The European Organization for Packaging and the Environment (EUROPEN), based in Brussels, has welcomed the European Parliament’s adoption of the resolution on resource efficiency and toward a circular economy.

In particular, EUROPEN supports the Parliament’s call to strengthen the EU regulatory framework for extended producer responsibility (EPR) schemes by introducing binding minimum requirements regarding transparency and cost effectiveness of EPR schemes. The packaging supply chain calls on the European Commission to introduce such binding requirements for Member States that apply EPR, along with EU Guidance for Member States to clearly define national roles and responsibilities for all actors involved in packaging waste management.

“This will increase the level playing field among all existing EPR schemes, ensure better cost-effectiveness of EPR implementation with greater accountability for all involved actors and promote greater access to quality secondary raw materials for the manufacturing industry,” says Virginia Janssens, managing director of EUROPEN. “A strengthened EPR framework will also help reach current and future packaging recycling and/or recovery targets at the lowest sustainable cost to society.”

However, EUROPEN cautions that members of European Parliament’s (MEP) call to assess the feasibility of gradually replacing food packaging with bio-based and biodegradable compostable material would amount to a disproportionate market intervention and urges EU policymakers to take a lifecycle approach that looks at the whole value chain.

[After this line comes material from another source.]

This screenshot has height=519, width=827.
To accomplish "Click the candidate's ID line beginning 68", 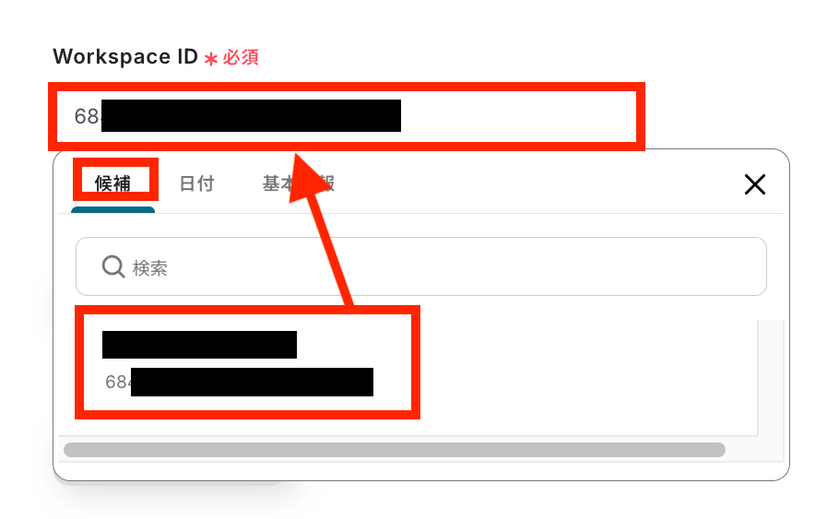I will point(239,382).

“This measure contradicts a lifecycle approach by suggesting that one packaging type could work for all food products solely based on its end-of-life phase while ignoring product needs and safety, suitability for different food processing technologies, cost implications for producers, sorting and recycling infrastructure,” says Janssens. “A lifecycle approach ensures that when changes are made in one part of the value chain the potential trade-offs that affect resource use and waste in another part of the value chain are taken into account. Resource efficiency is about enabling further net environmental improvements along individual supply chains. This is why one-size-fits-all regulatory measures across products and waste streams will not always offer the right solutions. Packaging-specific policies are still needed, considering the whole lifecycle of the packaged product. For instance, the end of a pack’s useful life is only one consideration, next to other considerations, such as technical functionalities, product safety, supply chain and distribution needs, cost, market requirements and consumer needs.”